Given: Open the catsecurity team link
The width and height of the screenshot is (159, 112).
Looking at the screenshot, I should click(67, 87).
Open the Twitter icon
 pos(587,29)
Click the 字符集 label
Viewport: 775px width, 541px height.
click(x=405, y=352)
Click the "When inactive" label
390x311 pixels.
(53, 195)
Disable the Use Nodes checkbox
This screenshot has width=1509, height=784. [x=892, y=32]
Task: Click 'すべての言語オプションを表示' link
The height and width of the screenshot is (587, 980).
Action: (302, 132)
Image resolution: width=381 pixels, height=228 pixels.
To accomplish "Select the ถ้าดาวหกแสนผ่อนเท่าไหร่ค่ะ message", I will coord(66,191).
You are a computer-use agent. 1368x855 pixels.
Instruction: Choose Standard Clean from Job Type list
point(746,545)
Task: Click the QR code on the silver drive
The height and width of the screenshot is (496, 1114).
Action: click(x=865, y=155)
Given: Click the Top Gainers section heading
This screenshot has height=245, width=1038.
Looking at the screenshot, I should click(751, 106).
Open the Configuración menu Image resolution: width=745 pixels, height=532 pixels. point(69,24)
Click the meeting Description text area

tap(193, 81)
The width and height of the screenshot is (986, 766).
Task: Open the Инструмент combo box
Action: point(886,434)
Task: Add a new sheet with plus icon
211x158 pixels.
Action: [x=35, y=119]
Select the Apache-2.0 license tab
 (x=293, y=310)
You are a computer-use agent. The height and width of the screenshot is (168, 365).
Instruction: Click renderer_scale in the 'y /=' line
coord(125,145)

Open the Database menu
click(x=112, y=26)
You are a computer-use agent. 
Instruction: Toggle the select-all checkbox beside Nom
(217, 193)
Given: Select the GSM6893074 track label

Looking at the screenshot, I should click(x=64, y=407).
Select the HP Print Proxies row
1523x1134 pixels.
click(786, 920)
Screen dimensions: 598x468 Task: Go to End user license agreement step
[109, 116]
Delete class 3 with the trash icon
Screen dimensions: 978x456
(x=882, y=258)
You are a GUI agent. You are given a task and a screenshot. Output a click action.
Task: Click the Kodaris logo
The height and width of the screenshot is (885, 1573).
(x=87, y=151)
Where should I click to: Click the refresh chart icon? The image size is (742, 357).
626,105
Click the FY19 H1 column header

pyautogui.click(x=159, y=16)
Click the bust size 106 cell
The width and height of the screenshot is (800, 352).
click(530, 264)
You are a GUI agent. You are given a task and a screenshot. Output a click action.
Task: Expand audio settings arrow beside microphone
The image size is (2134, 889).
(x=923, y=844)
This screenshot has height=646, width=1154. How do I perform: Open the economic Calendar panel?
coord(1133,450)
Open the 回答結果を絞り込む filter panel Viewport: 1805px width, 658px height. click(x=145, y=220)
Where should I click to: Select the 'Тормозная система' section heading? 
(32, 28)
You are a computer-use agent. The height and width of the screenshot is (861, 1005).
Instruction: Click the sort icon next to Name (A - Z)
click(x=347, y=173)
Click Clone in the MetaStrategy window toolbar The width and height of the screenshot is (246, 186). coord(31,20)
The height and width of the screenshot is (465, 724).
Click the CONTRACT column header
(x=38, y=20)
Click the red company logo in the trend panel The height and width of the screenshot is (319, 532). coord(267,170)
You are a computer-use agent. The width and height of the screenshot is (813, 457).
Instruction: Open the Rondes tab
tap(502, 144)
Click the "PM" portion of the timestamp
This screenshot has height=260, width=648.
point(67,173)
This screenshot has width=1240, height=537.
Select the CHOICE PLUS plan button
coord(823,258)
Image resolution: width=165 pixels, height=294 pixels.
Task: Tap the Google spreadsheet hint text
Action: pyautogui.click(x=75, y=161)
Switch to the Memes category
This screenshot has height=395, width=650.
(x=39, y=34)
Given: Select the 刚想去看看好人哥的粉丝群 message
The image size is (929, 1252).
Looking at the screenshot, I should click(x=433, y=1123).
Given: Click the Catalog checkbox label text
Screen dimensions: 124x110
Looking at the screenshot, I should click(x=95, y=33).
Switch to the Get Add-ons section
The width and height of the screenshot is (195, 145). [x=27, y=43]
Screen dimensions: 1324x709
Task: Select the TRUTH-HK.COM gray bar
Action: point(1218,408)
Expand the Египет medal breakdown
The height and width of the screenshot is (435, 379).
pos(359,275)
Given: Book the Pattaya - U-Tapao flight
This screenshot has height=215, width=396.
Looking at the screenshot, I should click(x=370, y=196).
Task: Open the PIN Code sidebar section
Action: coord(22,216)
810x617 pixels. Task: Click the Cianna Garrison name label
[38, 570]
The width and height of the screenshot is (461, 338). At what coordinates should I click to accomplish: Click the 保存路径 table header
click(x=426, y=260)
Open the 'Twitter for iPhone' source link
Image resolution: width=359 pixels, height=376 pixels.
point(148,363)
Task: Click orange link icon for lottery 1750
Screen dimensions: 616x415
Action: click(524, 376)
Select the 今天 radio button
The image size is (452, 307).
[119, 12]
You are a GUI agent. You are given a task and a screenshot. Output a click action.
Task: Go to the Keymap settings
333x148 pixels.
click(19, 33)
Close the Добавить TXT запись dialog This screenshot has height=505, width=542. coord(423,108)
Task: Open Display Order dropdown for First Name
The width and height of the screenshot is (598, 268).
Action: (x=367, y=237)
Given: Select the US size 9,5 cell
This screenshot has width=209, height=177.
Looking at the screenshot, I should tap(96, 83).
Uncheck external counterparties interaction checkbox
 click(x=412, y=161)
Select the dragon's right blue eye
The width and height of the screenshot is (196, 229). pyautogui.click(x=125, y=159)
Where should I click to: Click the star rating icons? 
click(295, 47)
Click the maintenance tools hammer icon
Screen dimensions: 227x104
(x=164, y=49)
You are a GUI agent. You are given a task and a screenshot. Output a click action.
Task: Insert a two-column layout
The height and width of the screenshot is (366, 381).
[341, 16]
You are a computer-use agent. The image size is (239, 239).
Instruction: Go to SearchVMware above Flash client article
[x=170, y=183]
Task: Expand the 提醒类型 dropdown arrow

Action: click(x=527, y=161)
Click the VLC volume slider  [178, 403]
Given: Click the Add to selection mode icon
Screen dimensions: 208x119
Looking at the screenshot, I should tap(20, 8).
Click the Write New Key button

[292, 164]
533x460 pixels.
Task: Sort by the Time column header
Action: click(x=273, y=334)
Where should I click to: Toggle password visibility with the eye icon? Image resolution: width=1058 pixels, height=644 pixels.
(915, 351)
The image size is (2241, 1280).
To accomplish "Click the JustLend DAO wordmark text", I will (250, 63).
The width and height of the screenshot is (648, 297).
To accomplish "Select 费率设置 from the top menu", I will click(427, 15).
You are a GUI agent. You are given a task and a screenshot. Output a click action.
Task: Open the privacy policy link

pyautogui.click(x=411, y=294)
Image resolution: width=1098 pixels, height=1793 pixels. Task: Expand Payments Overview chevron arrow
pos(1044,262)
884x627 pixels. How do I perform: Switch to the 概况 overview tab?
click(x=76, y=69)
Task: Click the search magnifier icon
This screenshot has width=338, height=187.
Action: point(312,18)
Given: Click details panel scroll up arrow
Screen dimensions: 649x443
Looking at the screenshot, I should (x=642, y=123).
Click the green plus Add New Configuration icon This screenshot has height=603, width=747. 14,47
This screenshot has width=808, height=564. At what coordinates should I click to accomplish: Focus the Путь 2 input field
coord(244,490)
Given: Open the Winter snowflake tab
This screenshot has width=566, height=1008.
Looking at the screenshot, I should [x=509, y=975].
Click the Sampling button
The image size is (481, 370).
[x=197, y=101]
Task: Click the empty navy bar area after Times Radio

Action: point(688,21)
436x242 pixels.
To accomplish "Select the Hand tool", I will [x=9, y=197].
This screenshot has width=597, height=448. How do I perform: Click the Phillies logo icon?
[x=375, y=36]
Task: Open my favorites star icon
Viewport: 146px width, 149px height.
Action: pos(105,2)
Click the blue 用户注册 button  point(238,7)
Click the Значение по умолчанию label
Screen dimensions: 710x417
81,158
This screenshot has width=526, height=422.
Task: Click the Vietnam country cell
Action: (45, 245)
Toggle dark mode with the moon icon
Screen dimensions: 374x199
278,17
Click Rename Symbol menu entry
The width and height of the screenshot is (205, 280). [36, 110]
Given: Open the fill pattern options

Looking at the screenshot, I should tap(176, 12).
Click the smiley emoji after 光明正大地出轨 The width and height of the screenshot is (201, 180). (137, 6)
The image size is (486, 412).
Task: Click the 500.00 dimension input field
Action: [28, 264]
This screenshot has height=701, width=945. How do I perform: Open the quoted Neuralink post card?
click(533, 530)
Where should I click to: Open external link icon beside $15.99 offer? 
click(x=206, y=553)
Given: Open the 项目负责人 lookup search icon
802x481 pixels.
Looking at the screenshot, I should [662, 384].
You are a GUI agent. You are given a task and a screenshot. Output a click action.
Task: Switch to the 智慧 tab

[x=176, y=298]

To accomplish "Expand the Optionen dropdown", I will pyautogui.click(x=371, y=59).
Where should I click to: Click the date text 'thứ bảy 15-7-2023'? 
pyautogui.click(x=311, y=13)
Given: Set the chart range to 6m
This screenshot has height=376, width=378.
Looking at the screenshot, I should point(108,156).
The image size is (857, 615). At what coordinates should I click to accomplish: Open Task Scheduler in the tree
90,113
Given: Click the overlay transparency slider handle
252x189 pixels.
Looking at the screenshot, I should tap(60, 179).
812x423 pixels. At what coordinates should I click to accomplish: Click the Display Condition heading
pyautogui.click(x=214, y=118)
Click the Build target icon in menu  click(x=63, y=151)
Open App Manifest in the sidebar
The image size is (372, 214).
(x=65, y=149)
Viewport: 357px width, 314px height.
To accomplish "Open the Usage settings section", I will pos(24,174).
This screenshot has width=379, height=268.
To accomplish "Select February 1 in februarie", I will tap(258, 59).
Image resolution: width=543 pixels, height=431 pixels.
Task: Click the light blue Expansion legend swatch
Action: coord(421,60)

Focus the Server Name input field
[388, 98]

> Activity
Please give again the lines above between the line holding "Click the VLC" and the line holding "The image size is (2241, 1280).", inclusive, exactly as they are and with nothing added.

> Your solution
Click the VLC volume slider  [178, 403]
Given: Click the Add to selection mode icon
Screen dimensions: 208x119
Looking at the screenshot, I should tap(20, 8).
Click the Write New Key button

[292, 164]
533x460 pixels.
Task: Sort by the Time column header
Action: click(x=273, y=334)
Where should I click to: Toggle password visibility with the eye icon? Image resolution: width=1058 pixels, height=644 pixels.
(915, 351)
The image size is (2241, 1280).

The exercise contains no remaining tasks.